IMF

IMF Survey : With Global Help, Nepal Focuses on Recovery

August 4, 2015

  • $50 million loan to help Nepal overcome devastation of April earthquake
  • Country faces large reconstruction challenge
  • IMF ready to continue providing policy advice, technical assistance, financial support

The International Monetary Fund has approved a request from the Nepalese authorities for a loan of $50 million to help the Southern Asian country overcome the devastation caused by April’s massive earthquake.

A laborer carries brick from a damaged building.  Nepal is rebuilding with overseas support  (photo: Jack Kurtz/Zuma Press/Corbis)

A laborer carries brick from a damaged building.

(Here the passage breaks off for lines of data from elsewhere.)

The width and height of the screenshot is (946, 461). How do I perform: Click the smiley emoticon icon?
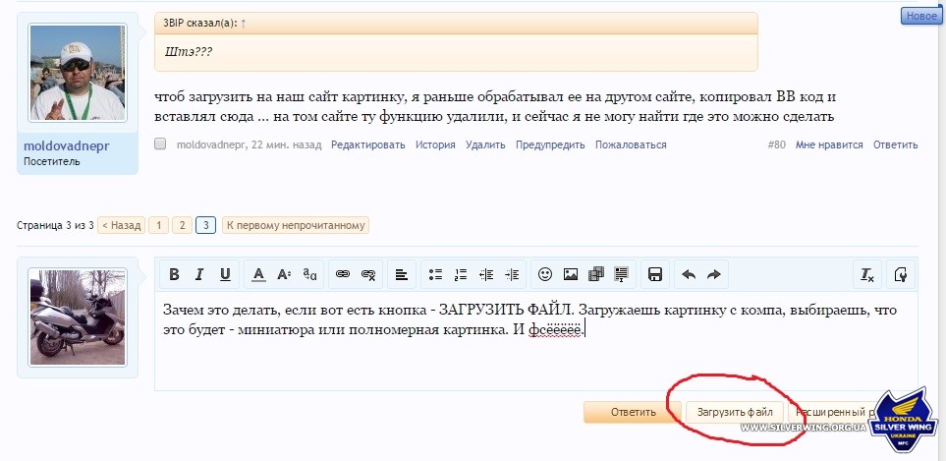click(545, 274)
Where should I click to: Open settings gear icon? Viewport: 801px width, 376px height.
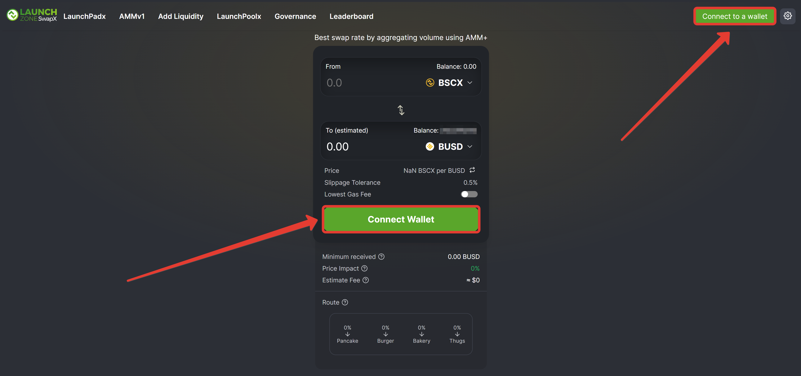tap(787, 16)
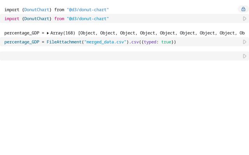Open the "@d3/donut-chart" link in the output
This screenshot has height=155, width=249.
[x=88, y=10]
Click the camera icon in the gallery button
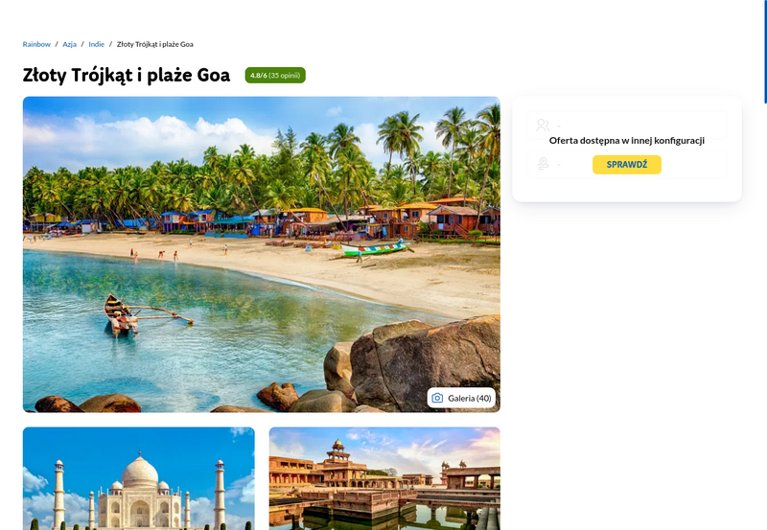This screenshot has width=767, height=530. tap(437, 398)
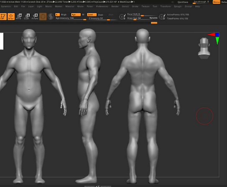Click the orange Menus button
227x187 pixels.
pyautogui.click(x=216, y=2)
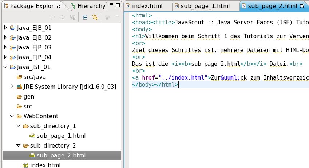The height and width of the screenshot is (168, 309).
Task: Expand the JRE System Library node
Action: coord(12,87)
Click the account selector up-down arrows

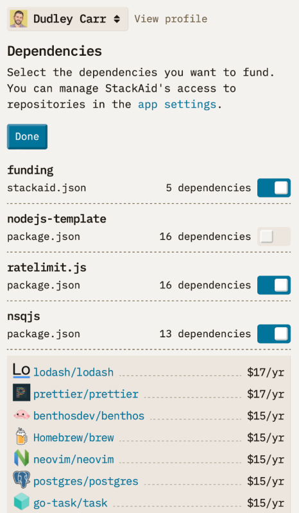point(117,19)
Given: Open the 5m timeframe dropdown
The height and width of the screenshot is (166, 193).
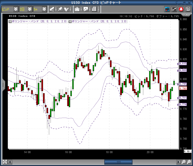Looking at the screenshot, I should (x=44, y=9).
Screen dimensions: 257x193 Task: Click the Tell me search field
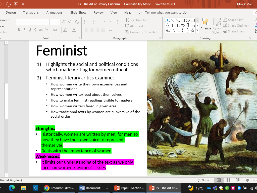coord(166,12)
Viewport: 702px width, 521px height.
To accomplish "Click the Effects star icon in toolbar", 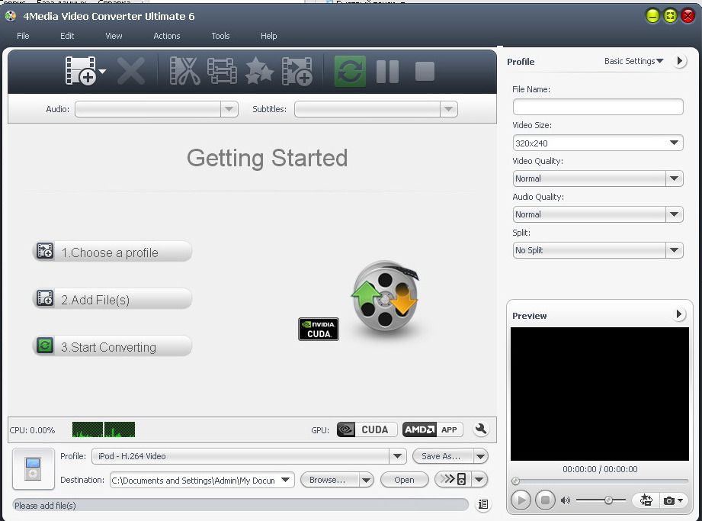I will coord(259,71).
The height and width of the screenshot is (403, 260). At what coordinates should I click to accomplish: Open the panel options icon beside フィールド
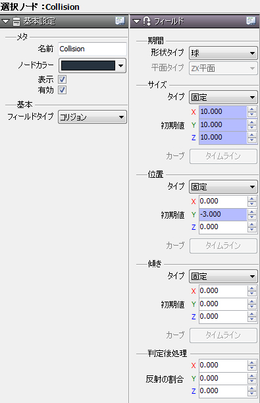click(251, 21)
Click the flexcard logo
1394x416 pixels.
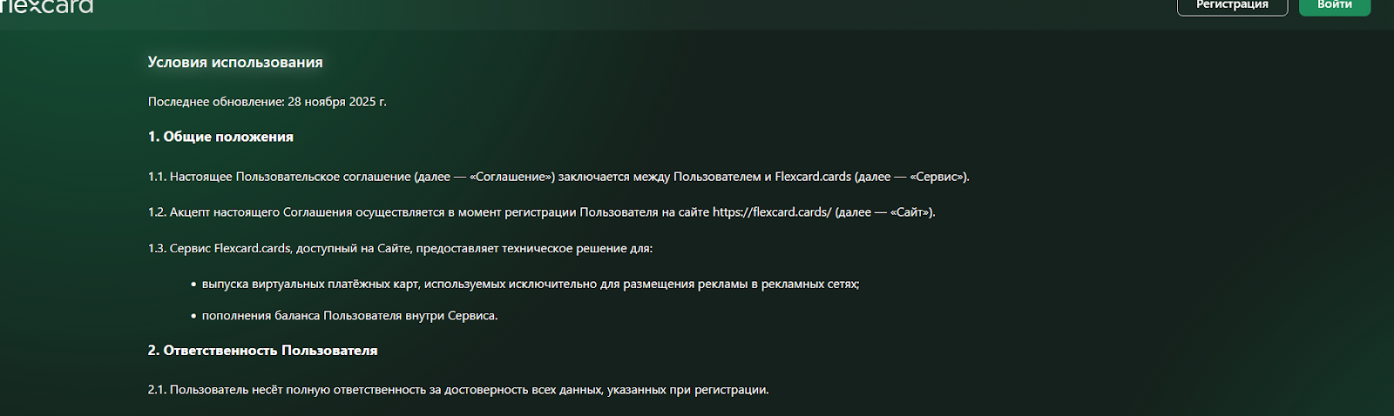[x=47, y=6]
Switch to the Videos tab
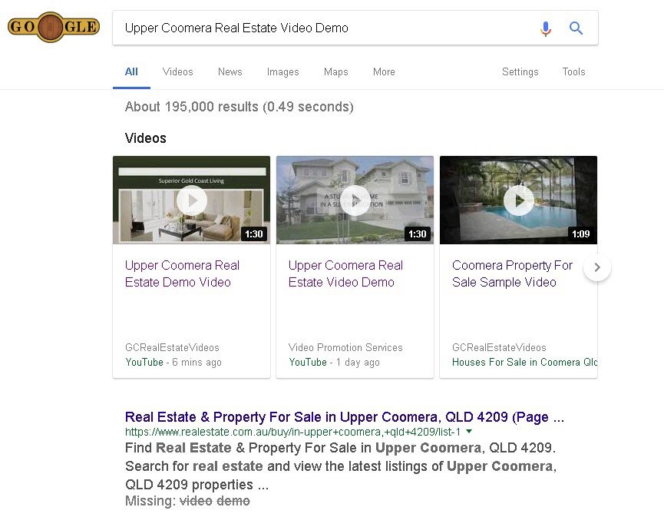 177,71
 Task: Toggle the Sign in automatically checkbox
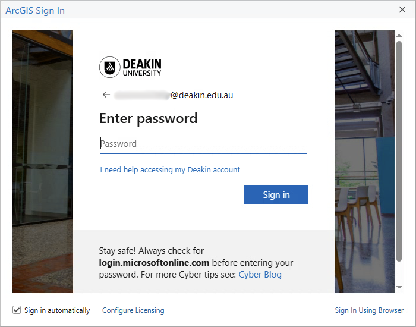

Nepal is rebuilding with overseas support (photo: Jack Kurtz/Zuma Press/Corbis)

POST-DISASTER RECONSTRUCTION

The money, which was disbursed from the IMF’s Rapid Credit Facility, will be sent directly to the Ministry of Finance’s account at the country’s central bank, and will be lent at the Fund’s concessional interest rate (currently zero percent), with a grace period of five years.

Nepal is still struggling to overcome the effects of the country’s worst earthquake in more than 80 years. The 7.8 magnitude quake which struck the historic district of Gorkha in Nepal, about 47 miles northwest of Kathmandu, was followed by almost 300 more aftershocks. Almost 9,000 people were killed, 2,300 more were injured, and hundreds of thousands have been left homeless.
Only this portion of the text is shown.